Portrait of a young man looking directly at the camera, smiling.

From our victim services and family support, through to our offender management and resettlement services, the roles of our volunteers have great impact on our service users.

Having ‘good people’ around you is one of Catch22’s ‘3P’s which we believe are essential for a person to thrive  – along with the need to have a purpose and a safe place to live. Last year, 122 volunteers offered their time towards Catch22 services – many providing a service user with the ‘good person’ they needed at a highly vulnerable point in their lives.

Often, Catch22’s volunteers operate in a mentoring capacity; whether it’s peer mentors within the prisons Catch22 operates in, or as a mentor for a young person, positive role models are essential for support. We recruit volunteer mentors and lived experience champions who enable us to connect more effectively with certain communities of people that we sometimes find difficult to support. From helping service users in youth mentoring programmes, to providing help in prisons or in our substance misuse services, volunteers improve the diversity of our teams and the support we offer across the board.
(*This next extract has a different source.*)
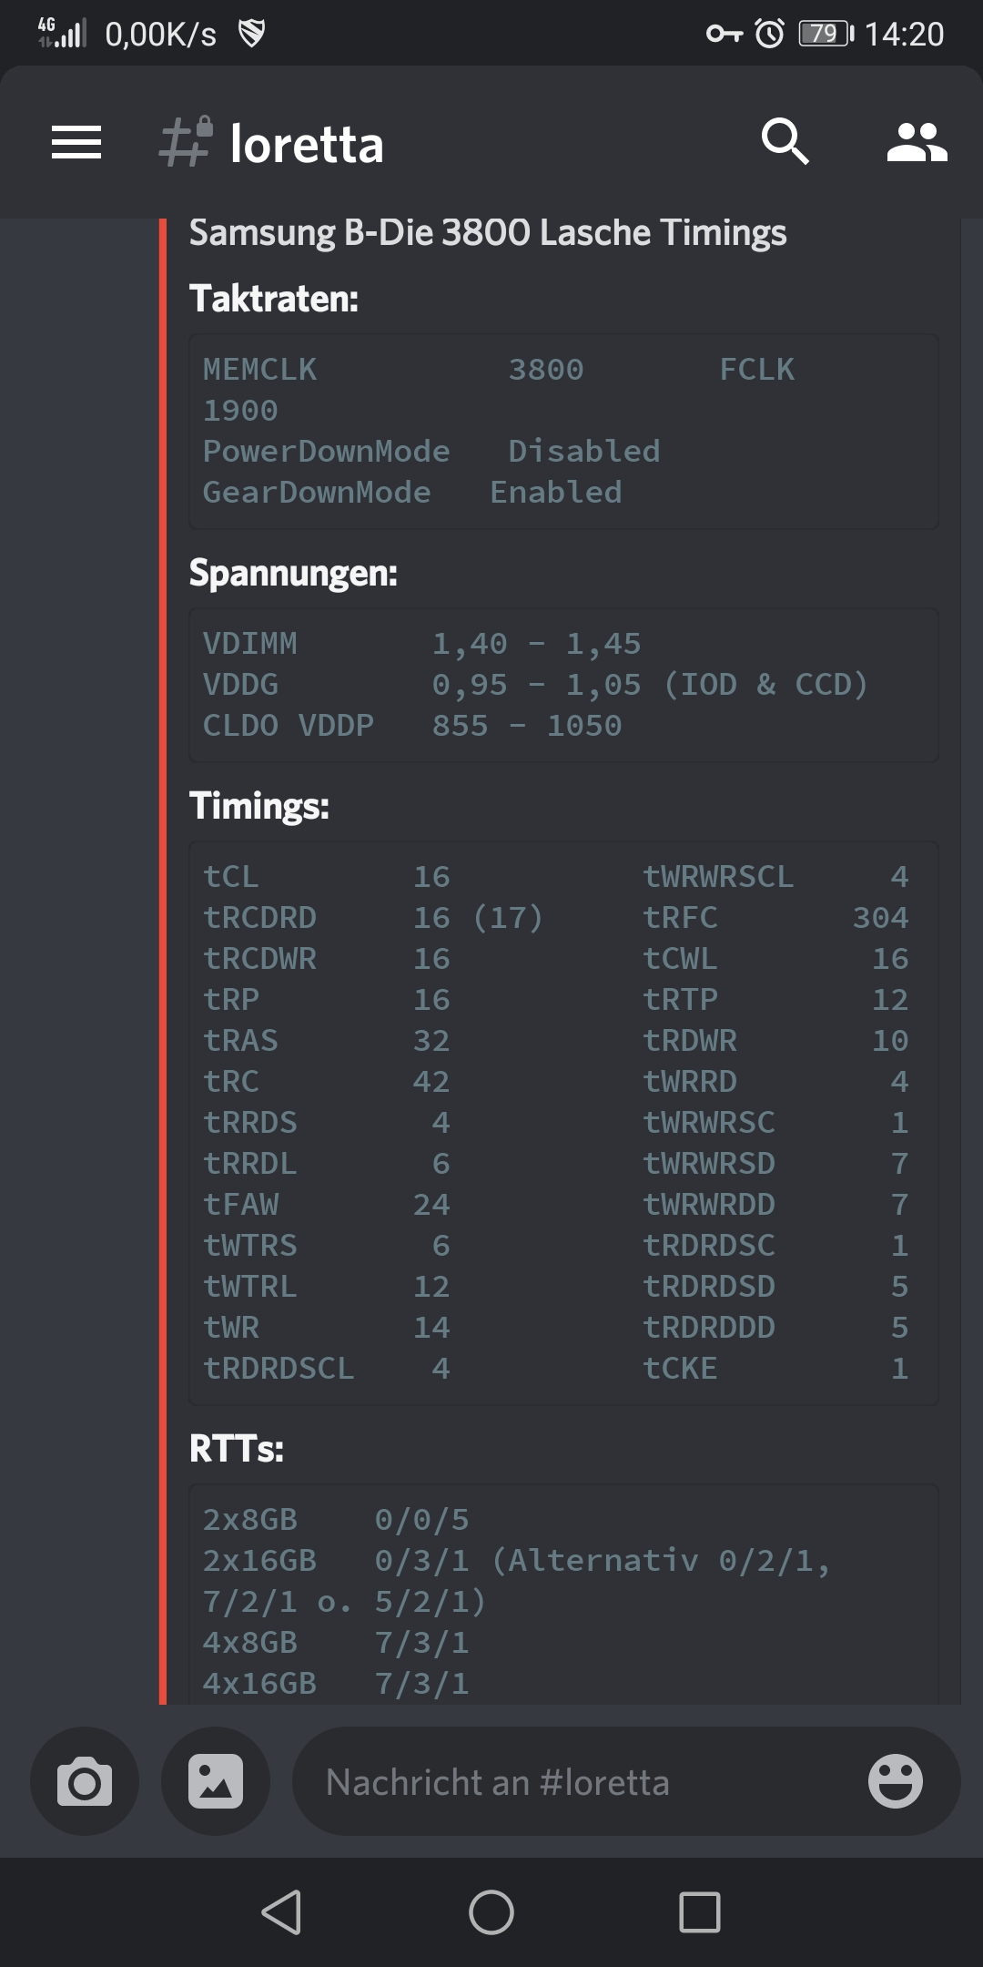Tap the channel name loretta in header

click(306, 143)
Additionally, we have volunteers in specific services:

  • National Citizen Service: Our NCS participants offer thousands of hours of volunteering every year, providing direct benefit to local communities.
  • Prisons: Our peer-mentors are volunteers currently serving their sentence and offer a unique perspective while supporting prisoners’ rehabilitation.
  • Victim services: We have 15 volunteers working across our victim services – Beacon, Victim Care, and Victim First – who support at community engagement events, act as a secondary facilitators in Restorative Justice cases, or conduct satisfaction surveys with victims after a case has closed.
  • Missing and CE Services: 64 volunteers have helped children and young people engage with other local services and to receive ongoing longer-term support. Additionally, the Stoke and Staffordshire service has operated an ongoing pilot since March 2020.

The pilot Volunteer Mentor Service

The Stoke-on-Trent and Staffordshire Child Exploitation and Missing service offers a Volunteer Mentor Service as part of its Child Criminal Exploitation pilot service. This enables them to provide a gentle ‘step-down’, rather than a cliff-edge exit from the service. The service is able to address some things that they aren’t commissioned to do but that will make a difference to long-term change and recovery for the children and young people they work with.
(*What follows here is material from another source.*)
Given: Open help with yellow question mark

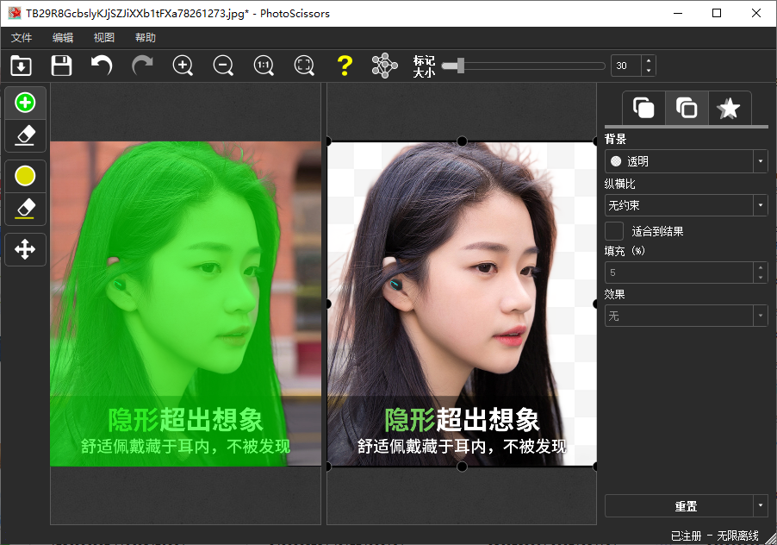Looking at the screenshot, I should click(x=345, y=66).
The support from mentors includes preparing CVs, job, and university applications, support with specific issues such as self-esteem, anger management, and providing awareness of community, educational and economic resources available to young people, and more.

13-year-old Alice* was referred to the pilot scheme in December 2020, after she went missing from her residential care placement and returned two hours later. During her return home interview, she said “I went missing as I wanted to clear my head as I am not very happy now”. She explained how she was feeling, how isolated she felt in her new placement, and that she was struggling to build relationships at her school. The Catch22 Voluntary Mentor Service was offered to Alice, who wanted the opportunity to regularly talk to a mentor about how isolated she felt. By maintaining contact with her mentor, Kate has not had any further missing incidents since her Return Home Interview and the referral to the Volunteer Mentor Scheme.
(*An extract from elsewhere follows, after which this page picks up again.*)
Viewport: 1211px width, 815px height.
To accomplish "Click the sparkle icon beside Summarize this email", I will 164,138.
The pilot has also been able to have issue-specific volunteer ‘champions’, who are able to offer advice as needed. Current volunteer champions represent trans communities, care leavers, parents, and specific religions or ethnicities.

100% of the pilot project’s mentors ‘strongly agree’ that they have personally benefited from volunteering too, and a young participant recently provided this feedback:

“It is so nice to have a friendly face, someone to talk to whether that be about a serious, important topic, or something that was stressing me out, or just a general chat to escape life for an hour or so.”

– Young person supported by a volunteer at Stoke-on-Trent and Staffordshire Child Exploitation and Missing

The value of volunteers

Mentoring has both a restorative and preventative impact for young people, some who would not have reached the threshold for professional services and some that have already received support but would benefit from ongoing support in some capacity.

Volunteers act as ambassadors in their communities too – for both the support available and by improving awareness and understanding of the issues a service may be dealing with, whether it’s missing incidents or crime and the impact on victims.

Finally, there is the incalculable economic benefit too: ongoing, long-term support for young people and vulnerable service users can avoid the need for further referrals to professional support too.

“She helped me understand the effect my drug use was having on my family. She helped my mum understand and helped our family get support from other agencies.”